Dick decides to dig up Jason's grave.

Notes:

Detailed discussion of gravedigging.

(See the end of the chapter for more notes.)

Chapter Text

Dick woke from restless sleep and uneasy dreams he was sure didn’t belong to him, feeling tired but determined. He wasn’t going to get far today on foot, but pounding the pavement was only one way to get started on detective work. He reached for his laptop and flicked it open with a pang of regret for Babs.
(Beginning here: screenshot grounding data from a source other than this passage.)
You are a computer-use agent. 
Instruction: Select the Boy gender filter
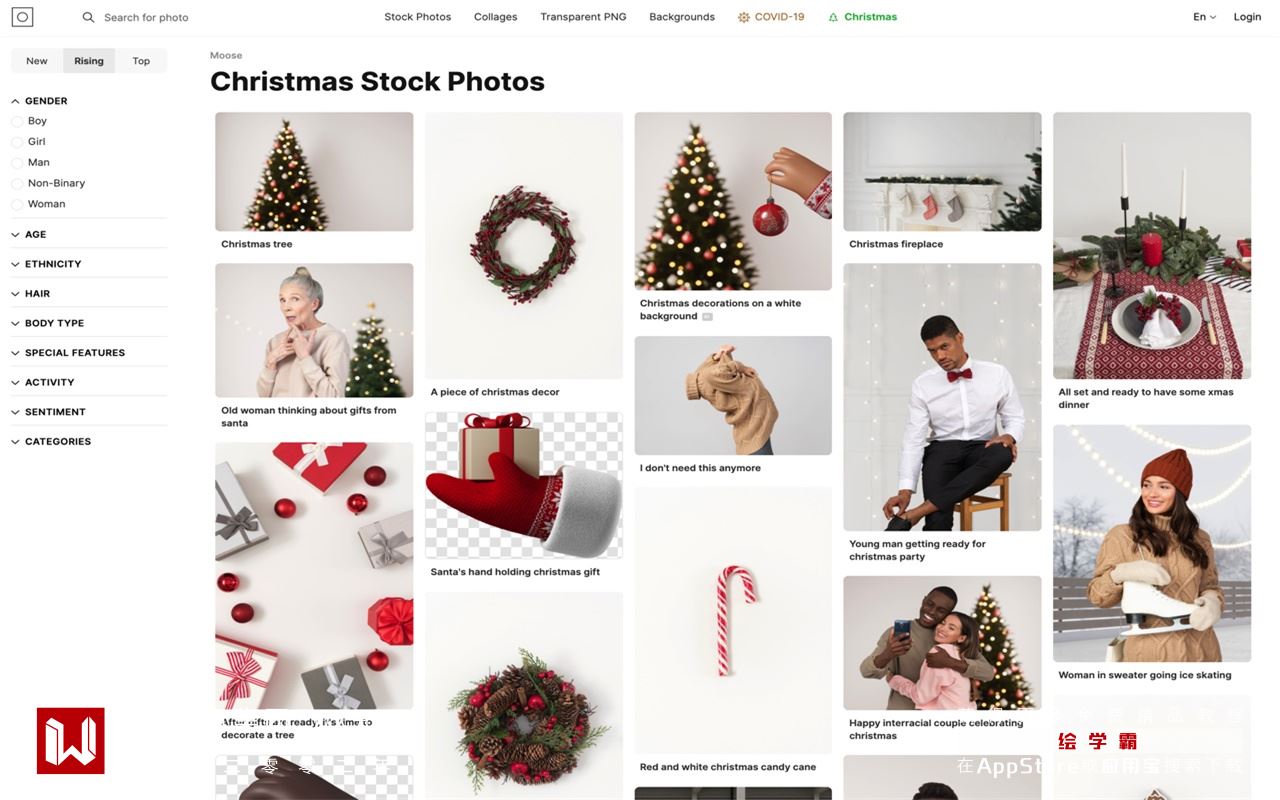point(17,121)
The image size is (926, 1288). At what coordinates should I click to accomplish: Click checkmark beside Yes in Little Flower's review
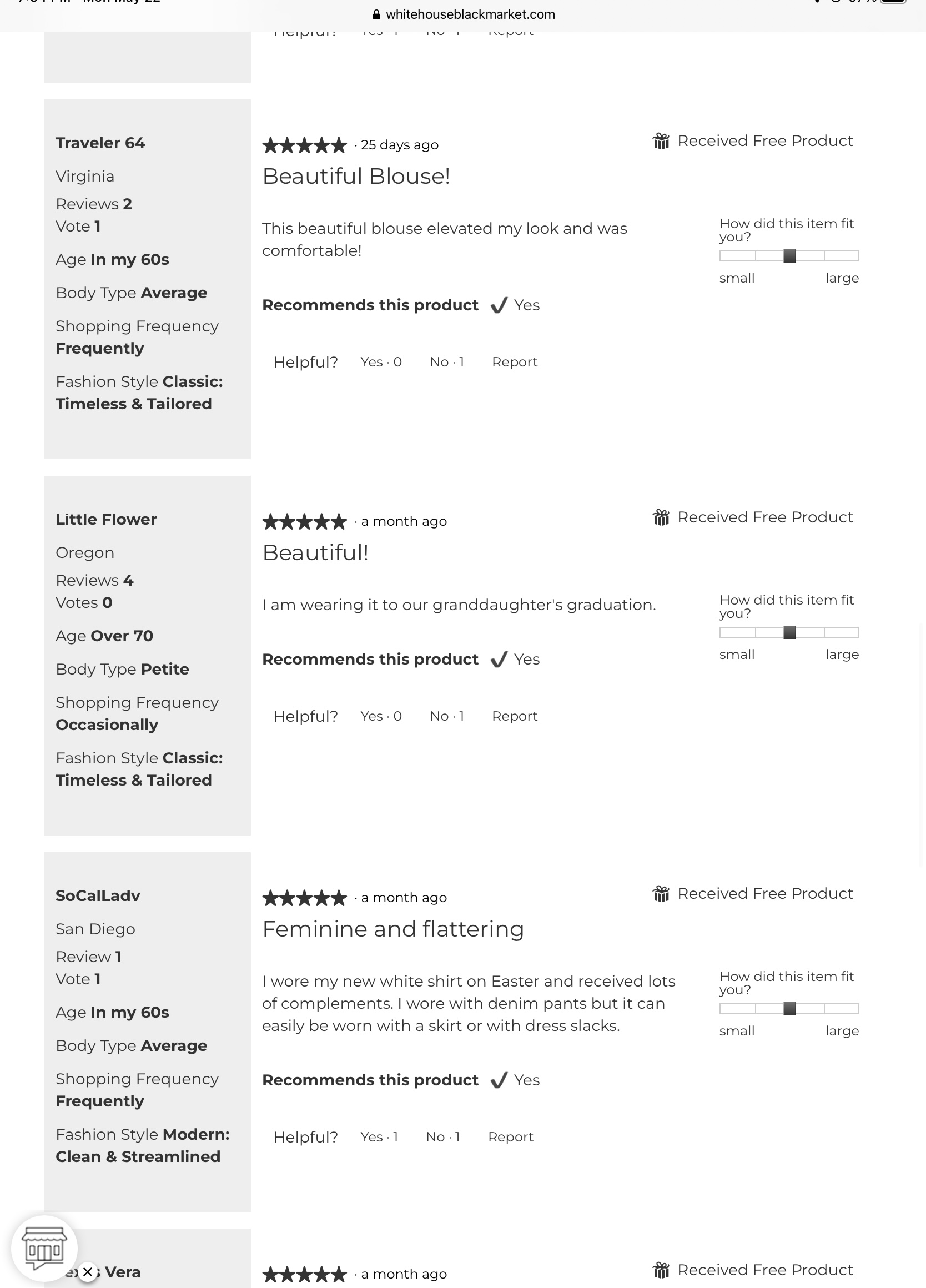499,660
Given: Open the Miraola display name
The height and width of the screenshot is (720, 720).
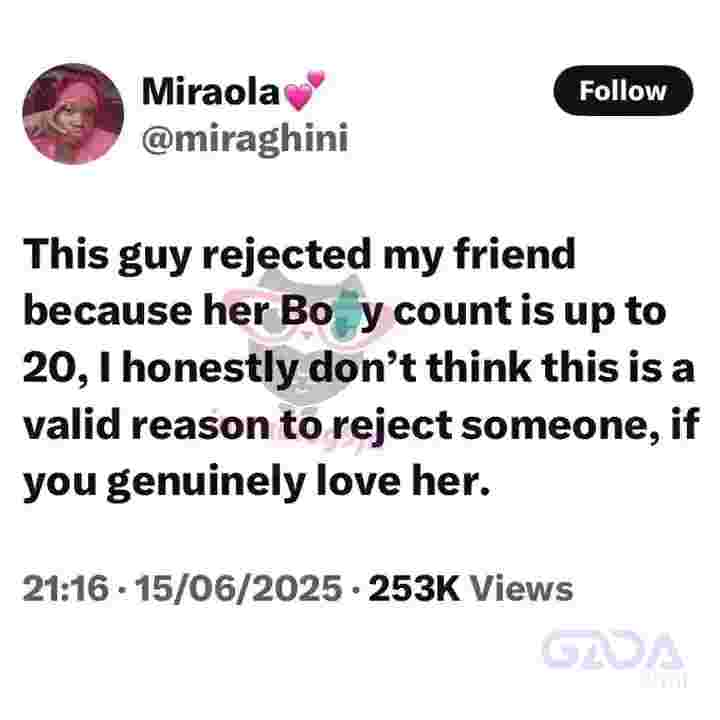Looking at the screenshot, I should pyautogui.click(x=211, y=91).
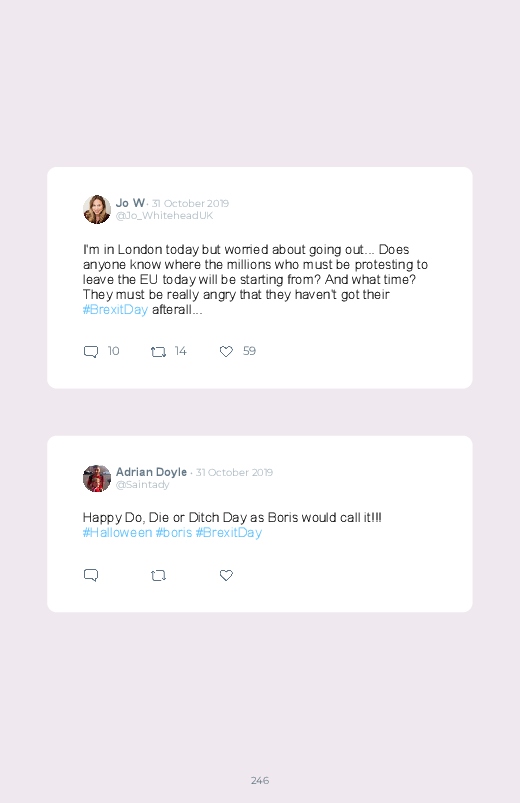
Task: Click the 31 October 2019 date on Jo W's tweet
Action: tap(190, 203)
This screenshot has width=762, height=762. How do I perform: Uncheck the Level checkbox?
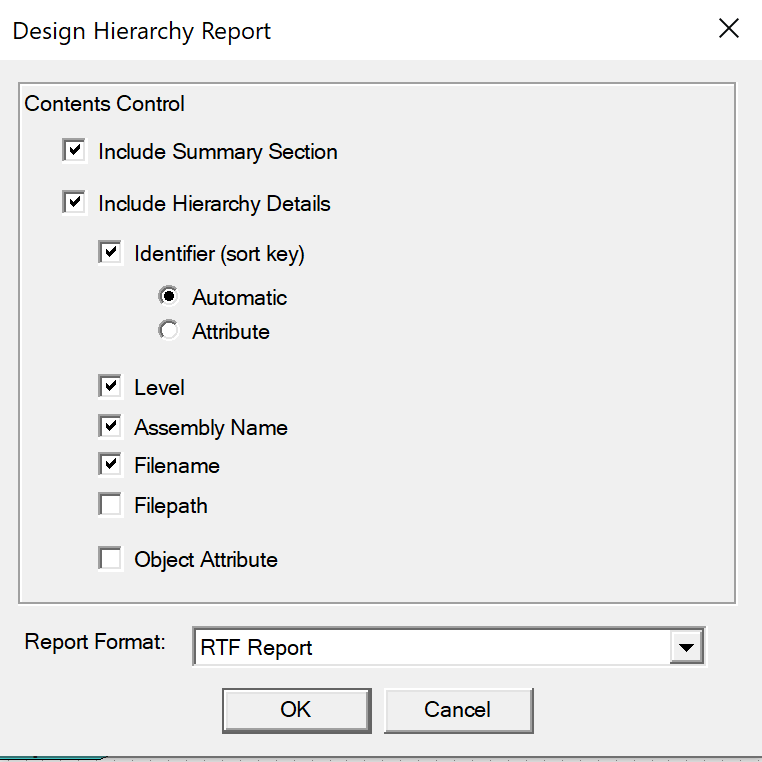point(110,386)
She’d left without saying goodbye . . . But he squashed that feeling. He had a soulmate to find.

The first thing he did was feed several pictures of Jason before he died into an image processing program and age him up by five years. He used some old images of Jason’s parents to make tweaks - even a 15-year-old Jason had shown signs of developing his father’s jawline, his mother’s eyes. A strong nose that had been broken and reset a couple of times. Brooding eyebrows. Once Dick had a composite image he was happy with, he set a facial recognition program to crawl through surveillance cameras in the areas he felt Jason was most likely to have hidden in. The Bowery, the Narrows, Crime Alley. Jason had grown up there, had spent time on the streets there, loved to patrol those areas as Robin, and they seemed like logical first places to start. Dick was sure that Jason probably had multiple boltholes and safe houses scattered around the city, but he couldn’t imagine that he spent too much time in the Diamond District or the other wealthier areas. Jason would return to what he knew.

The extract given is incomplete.